Under the Radar Member
You can't waive future support anyway, AFAIK. I'd take the money, then file for support in a year or two.
 

torimac

Member
Take the $20k in exchange for the arrears but don't stop support. Instead, take him back to court, allow him to request a lower support due to his working conditions and ask for $50 a month. Also have the court dismiss the arrears. Offer it as a fresh start. He should be supporting his child and with the arrears gone, he could get a job and pay a small amount.
 
You can't waive future support anyway, AFAIK. I'd take the money, then file for support in a year or two.
I love this idea. Take grandma's money then re-file for support. Any agreemeent you sign stating that you will not pursue a child support order will be thrown out by the judge.

One good screw over deserves another.
 

stealth2

Under the Radar Member
I love this idea. Take grandma's money then re-file for support. Any agreemeent you sign stating that you will not pursue a child support order will be thrown out by the judge.

One good screw over deserves another.
LOL I think I know you know this isn't the person I am, normally. But I do think it stinks when adults (i.e. Dad and Granny) don't believe a child in their family should receive basic support. So yeah, Dad deserves a screw job.
 

sgermain28

Junior Member
LOL. This is the email I received from her today.

I went down today and paid $3460 to bring Jeff up to compliance through April. The gal was sooo nice to talk to , so I decided to ask her about the offer I made you & if she thought that that would be something child

support would agree to. .I I explained to her that it would be the only way that you will ever get any large amount of money from Jeff, because he just isn't able to get/keep jobs. Never has been. Once I am gone...it will NEVER happen, This way, Sav would have something, anyway.

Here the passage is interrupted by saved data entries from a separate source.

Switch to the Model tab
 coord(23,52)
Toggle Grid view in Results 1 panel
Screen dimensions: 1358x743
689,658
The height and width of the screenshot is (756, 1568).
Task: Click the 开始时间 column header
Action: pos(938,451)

She said Yes...They have done things like that in her office. (she didn't go into detail). I told her that you had mentioned consulting a lawyer, and she said it is between the 2 parties..you & child support. She said

its up to you if you want to take the $20,000 for the arrears and remove the order..... that's totally up to you. A lawyer might just quote you some laws & take your money, but in the end its all up to you.



So if you decide to do it, it would be good to get it done as soon as possible. Being I paid the $3460 today, I would only give you $16540.00 (20,000).
 

sgermain28

Junior Member
I was thinking that she is correct that I will never see the money.

Even without the child support over his head I do not think things will get any better for him because of all of the poor choices he has made. I don't really want to but I think it is the best chance for my daughter to get something for her future.

I was thinking of countering with $30,000.00 because of the cost of college for the year of 2015/2016 was $7,246.00. Yes, I know it will be more than that in 10 years when she goes to college but if I invest the money it will increase some.

And even if nothing changes for the better for him it will not be because of me.

But, I do like your idea of possibility filing in a couple of years if things improve for him. But if not, then I won't. Or I can always change it to $50.00 a month. Even though that is only $600.00 a year it pays for um, her school lunches?? LOL

You get what you give and give good right? Karma?